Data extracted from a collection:

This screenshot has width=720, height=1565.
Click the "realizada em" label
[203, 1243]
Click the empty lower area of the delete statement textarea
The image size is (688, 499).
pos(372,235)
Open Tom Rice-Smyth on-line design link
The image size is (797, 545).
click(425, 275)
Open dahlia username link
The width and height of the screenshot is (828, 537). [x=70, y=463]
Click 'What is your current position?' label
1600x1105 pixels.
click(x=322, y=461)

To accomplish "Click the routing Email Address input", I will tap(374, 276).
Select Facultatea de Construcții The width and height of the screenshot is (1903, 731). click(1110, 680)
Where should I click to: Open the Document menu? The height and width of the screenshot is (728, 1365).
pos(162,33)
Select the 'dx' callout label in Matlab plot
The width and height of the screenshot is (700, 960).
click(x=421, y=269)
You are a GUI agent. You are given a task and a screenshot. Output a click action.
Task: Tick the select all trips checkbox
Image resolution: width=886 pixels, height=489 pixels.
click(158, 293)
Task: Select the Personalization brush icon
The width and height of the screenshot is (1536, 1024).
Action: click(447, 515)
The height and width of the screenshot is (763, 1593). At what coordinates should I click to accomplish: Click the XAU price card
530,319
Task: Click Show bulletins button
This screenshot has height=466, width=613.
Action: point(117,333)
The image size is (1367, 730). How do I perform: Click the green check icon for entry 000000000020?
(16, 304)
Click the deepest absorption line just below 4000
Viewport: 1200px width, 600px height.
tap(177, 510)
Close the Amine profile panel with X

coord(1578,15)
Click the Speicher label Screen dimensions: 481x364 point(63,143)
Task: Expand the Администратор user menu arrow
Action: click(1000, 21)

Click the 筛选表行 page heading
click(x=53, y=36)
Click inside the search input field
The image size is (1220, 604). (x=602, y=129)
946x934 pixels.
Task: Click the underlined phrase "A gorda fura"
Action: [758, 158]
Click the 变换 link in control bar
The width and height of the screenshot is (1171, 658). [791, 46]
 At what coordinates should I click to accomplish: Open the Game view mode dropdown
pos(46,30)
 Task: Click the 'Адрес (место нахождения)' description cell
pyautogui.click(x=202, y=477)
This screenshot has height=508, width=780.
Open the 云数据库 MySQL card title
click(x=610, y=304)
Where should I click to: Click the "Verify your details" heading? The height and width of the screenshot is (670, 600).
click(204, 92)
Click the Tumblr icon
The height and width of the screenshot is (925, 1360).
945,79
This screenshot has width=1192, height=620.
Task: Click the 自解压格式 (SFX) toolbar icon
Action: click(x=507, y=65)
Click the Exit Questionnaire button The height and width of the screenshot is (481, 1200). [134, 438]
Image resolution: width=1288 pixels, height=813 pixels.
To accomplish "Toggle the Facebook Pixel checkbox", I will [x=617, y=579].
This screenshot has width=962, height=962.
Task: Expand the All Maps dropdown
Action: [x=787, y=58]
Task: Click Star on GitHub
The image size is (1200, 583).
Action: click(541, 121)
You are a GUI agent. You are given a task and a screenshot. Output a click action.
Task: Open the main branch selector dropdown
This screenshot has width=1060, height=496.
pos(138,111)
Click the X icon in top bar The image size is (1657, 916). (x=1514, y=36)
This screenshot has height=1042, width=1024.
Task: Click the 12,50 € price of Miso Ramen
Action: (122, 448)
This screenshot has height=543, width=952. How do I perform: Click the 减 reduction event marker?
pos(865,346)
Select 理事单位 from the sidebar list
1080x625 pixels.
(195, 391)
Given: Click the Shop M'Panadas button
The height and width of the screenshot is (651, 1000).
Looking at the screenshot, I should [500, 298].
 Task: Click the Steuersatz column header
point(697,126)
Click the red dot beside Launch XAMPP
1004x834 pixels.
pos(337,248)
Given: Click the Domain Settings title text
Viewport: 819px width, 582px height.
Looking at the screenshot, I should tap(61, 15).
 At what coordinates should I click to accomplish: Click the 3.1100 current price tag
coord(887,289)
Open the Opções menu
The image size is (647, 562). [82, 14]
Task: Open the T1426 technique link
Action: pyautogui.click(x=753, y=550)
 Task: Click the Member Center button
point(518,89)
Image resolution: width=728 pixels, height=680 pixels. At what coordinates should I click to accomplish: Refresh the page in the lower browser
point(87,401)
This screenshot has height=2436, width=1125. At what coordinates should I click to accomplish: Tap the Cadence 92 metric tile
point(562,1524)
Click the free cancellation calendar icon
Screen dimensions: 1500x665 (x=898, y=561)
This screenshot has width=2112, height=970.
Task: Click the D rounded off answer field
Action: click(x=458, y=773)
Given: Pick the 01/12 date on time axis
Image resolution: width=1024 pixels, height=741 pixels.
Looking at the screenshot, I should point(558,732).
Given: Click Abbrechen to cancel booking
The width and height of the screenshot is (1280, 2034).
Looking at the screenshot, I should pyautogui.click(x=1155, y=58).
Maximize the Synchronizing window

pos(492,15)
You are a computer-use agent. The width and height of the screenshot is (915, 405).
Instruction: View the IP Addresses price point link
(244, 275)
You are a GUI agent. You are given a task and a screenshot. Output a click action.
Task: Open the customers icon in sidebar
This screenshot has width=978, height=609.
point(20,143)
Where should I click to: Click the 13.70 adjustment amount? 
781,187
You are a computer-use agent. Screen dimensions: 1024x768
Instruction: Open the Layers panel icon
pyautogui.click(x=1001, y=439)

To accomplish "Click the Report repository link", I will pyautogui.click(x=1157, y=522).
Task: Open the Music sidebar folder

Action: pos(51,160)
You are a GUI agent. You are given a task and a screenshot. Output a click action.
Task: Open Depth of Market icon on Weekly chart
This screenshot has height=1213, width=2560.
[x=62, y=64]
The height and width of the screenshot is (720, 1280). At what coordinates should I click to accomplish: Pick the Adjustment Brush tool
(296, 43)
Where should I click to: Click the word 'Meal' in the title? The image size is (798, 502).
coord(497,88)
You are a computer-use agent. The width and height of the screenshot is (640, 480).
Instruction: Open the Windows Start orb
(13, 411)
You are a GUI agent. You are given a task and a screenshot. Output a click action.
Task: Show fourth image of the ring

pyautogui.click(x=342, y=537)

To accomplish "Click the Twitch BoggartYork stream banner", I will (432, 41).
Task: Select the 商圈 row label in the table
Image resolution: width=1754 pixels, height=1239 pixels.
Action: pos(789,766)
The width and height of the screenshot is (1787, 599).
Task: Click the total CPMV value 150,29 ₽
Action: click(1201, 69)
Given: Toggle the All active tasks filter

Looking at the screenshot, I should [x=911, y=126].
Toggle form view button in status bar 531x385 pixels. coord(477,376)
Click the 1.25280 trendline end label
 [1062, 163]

Required work » Go line by line through the data above and report each one that holds the string "computer".

Answer to the exercise »
You are a computer-use agent. The width and height of the screenshot is (915, 405).
You are a computer-use agent. Screen dimensions: 1024x768
You are a computer-use agent. The width and height of the screenshot is (640, 480).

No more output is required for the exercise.